THE DAY I found out that Lonesome Dove had been awarded the Pulitzer Prize, I happened to be lecturing at a small college in Uvalde, Texas. I think I may have been the first writer to speak in Uvalde, home of John Nance Garner, Roosevelt’s outspoken vice president (for a while) who remarked famously that the vice presidency “wasn’t worth a bootfull of warm spit.” (There are variant versions, of course.)
Because they had never had a speaker before, the college in Uvalde wanted to be sure and get its money’s worth, and they did. It was during my half-hour lunch break that I learned about the Pulitzer, a prize about which the writer William H. Gass has some pithy things to say.
James was living in San Antonio at the time—Uvalde was not far so he came over to help me celebrate, a doomed effort since I was dead tired from all day lecturing and had to drive to Austin, which was pretty far, to appear on a panel at the LBJ Library in the morning—a confab at which the then mayor of San Antonio, Henry Cisneros, brusquely insulted me.

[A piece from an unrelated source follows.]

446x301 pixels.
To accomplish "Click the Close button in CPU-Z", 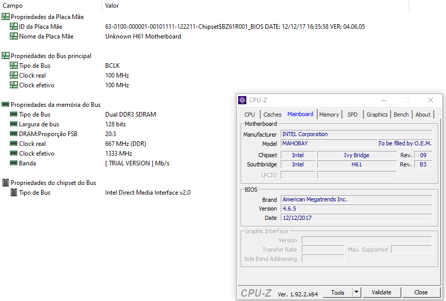I will [421, 292].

As I was preparing to leave Uvalde I noticed the marquee of the Holiday Inn where I had been staying. When I arrived it read “Welcome to Larry McMurtry, Author of Terms of Endearment .” By the next afternoon, despite a bunch of reporters showing up to interview me, the marquee had already been changed. Now it read: Catfish Special, $3.99.
Sic Transit Gloria DeHaven, as the fine Texas writer Edwin “Bud” Shrake once observed.